## Given task
Please copy the lines below word for word, leaving the pictures out of your answer.

Stored entries
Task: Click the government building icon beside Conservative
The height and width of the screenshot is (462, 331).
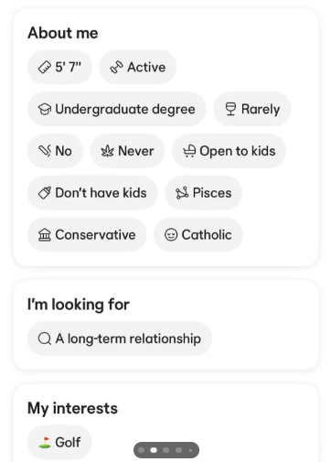Action: click(45, 235)
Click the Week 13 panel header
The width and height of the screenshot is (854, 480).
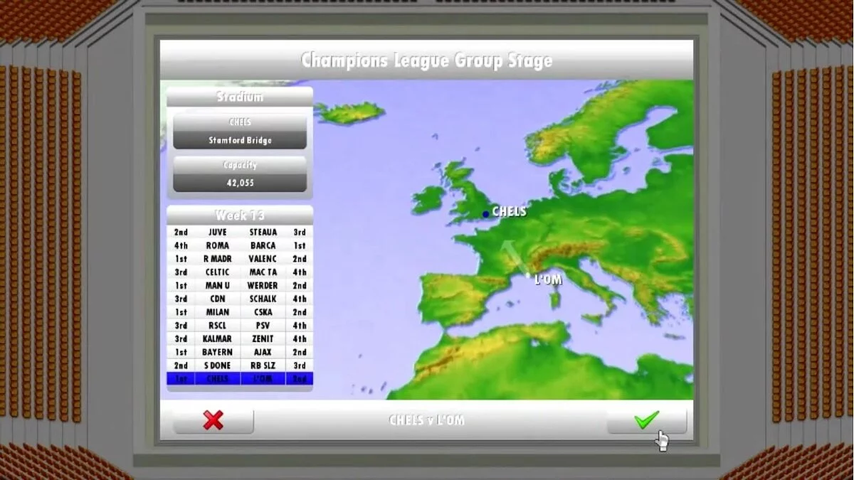click(x=240, y=215)
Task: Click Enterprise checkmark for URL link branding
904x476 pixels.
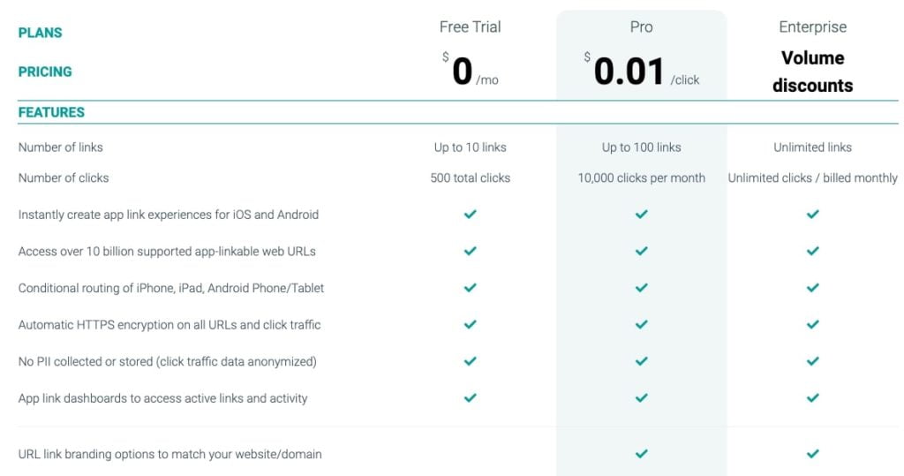Action: 812,454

## Task output
Task: Click the government building icon beside Conservative
The height and width of the screenshot is (462, 331).
Action: click(45, 235)
Click the Week 13 panel header
The width and height of the screenshot is (854, 480).
click(x=240, y=215)
Task: Click Enterprise checkmark for URL link branding
904x476 pixels.
Action: 812,454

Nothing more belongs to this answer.